### [Texto seleccionado]
══════════════════════════════

Reflexiones en torno al 12 de octubre

Descubrimiento, conquista, choque de culturas, genocidio, encuentro, fueron algunos de los conceptos utilizados a lo largo del tiempo para referirse al proceso que se inició el 12 de octubre de 1492, un día que cambió la historia de América, pero también del mundo entero.

Sabemos que la forma de nombrar —y denominar— expresan una interpretación particular de los hechos. Es por esto, que estudiar el pasado implica —siempre— considerar las formas en las cuales ese pasado ha sido contado. En el caso del arribo de los europeos al territorio hoy americano, en un primer momento se construyeron dos corrientes antagónicas. Por un lado, la “leyenda rosa”, aquella que reivindicaba la conquista por haber traído el catolicismo, la lengua castellana y que, al mismo tiempo, negaba la violencia ejercida hacia los pueblos originarios. La corriente hispanista —representada, entre otros, por Vicente Sierra— sostenía: “España trajo al Nuevo Mundo todo lo que poseía, y de todo ello, su mejor riqueza: su fe, su cultura, su estilo. No regateó nada. No trajo propósitos mercantiles porque ni los tenía ni los tuvo ni los tiene”. Esta corriente utilizó como fuentes destacadas los relatos de los mismos conquistadores, por lo cual se destacaba el carácter “salvaje” de los habitantes y la importancia de la tarea civilizatoria y evangelizadora de los europeos.

Pero al mismo tiempo, se fue forjando una lectura distinta, realizada a partir del análisis de los textos producidos por los cronistas de Indias, donde se relataban los sucesivos atropellos realizados contra los pueblos originarios, interpretación que luego dio paso a la corriente indigenista o la denominada “leyenda negra”. La misma hacía hincapié en el genocidio perpetrado por los imperios europeos apoyándose en los estudios demográficos denominados “alcistas” o “maximalistas” (Dobbyns, Sulmich, Sherburne, Cook y Borah) que señalaban que, en 1492, vivían en América entre 90 y 150 millones de personas. Ciento cincuenta años después, este número descendía a tan solo 11 millones.

En el campo científico se fueron forjando, también, diversas lecturas. Hacia finales del siglo XIX y principios del siglo XX, las investigaciones históricas se caracterizaron por la ausencia de los pueblos originarios como sujetos o actores sociales y políticos en el proceso de la Conquista. En las discusiones acerca de los motivos que permitieron el triunfo de pequeños grupos sobre grandes y complejas sociedades —con poderosos ejércitos—, la historiografía se inclinó por miradas eurocéntricas construyendo una serie de postulados que, con el tiempo, pasaron a formar parte del sentido común. Ventajas tecnológicas y armamentísticas, la utilización del caballo, los novedosos métodos de navegación europeos fueron algunos de los factores que se indicaban como trascendentales.

══════════════════════════════

### [Problema planteado 1]
Indica si cada afirmación concuerda con el texto sobre el 12 de octubre y cita las palabras que lo deciden: (a) la “leyenda rosa” negaba la violencia ejercida hacia los pueblos originarios; (b) según los estudios demográficos “alcistas”, en 1492 vivían en América menos de 50 millones de personas; (c) las investigaciones históricas de fines del siglo XIX presentaban a los pueblos originarios como actores centrales de la Conquista.
### [Problema planteado 2]
En el texto sobre el 12 de octubre, ¿quién aparece como representante de la corriente hispanista?
### [Problema planteado 3]
Por favor, retoma el texto sobre el 12 de octubre y continúalo a partir de su última oración.

══════════════════════════════

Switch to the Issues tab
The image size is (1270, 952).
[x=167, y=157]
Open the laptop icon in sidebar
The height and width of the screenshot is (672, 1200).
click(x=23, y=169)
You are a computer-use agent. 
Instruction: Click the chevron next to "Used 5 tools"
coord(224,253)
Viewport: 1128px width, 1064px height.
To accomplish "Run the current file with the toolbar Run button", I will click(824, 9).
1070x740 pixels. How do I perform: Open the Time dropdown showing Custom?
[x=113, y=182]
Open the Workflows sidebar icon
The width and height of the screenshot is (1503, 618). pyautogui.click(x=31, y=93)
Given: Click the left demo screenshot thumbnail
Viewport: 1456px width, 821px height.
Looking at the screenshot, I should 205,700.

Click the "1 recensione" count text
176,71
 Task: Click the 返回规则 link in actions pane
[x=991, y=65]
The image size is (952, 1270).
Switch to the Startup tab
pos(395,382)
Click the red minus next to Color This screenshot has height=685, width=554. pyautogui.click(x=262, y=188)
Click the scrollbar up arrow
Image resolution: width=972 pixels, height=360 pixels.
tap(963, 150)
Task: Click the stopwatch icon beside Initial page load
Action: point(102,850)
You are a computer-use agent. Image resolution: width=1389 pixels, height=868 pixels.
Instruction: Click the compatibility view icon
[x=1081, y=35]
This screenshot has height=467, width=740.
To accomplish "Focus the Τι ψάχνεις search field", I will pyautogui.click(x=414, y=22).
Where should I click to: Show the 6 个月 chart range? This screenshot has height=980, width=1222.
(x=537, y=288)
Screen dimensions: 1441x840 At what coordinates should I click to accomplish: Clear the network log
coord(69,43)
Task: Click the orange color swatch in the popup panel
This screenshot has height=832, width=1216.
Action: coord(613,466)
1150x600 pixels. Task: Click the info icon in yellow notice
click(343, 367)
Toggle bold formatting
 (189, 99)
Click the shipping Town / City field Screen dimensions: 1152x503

══════════════════════════════

### [Respuesta 1]
(a) Sí: “negaba la violencia ejercida hacia los pueblos originarios”.
(b) No: “vivían en América entre 90 y 150 millones de personas”.
(c) No: “se caracterizaron por la ausencia de los pueblos originarios como sujetos o actores sociales y políticos en el proceso de la Conquista”.

### [Respuesta 2]
Vicente Sierra.

### [Respuesta 3]
El desarrollo de las ciencias sociales durante el siglo XX ofreció nuevas claves de lectura de este hecho que, sin dudas, debe ser analizado desde una óptica multidimensional y multiescalar. A mediados del siglo, el culturalismo construyó una serie de relatos que relacionaban la historia social con el marco geográfico, aportes fundamentales para entender la historia de la Conquista desde una nueva óptica. Además, entre las décadas del cincuenta y sesenta del siglo XX, comenzó el desarrollo de la etnohistoria, con la aparición de nuevas fuentes cuantitativas y cualitativas (padrones, juicios, declaraciones de méritos y servicios, etc.) que permitieron visibilizar a los pobladores originarios como un conjunto heterogéneo y complejo. Los etnohistoriadores postularon, a través de un trabajo multidisciplinario y el manejo de variadas fuentes, a los indígenas como actores sociales y políticos.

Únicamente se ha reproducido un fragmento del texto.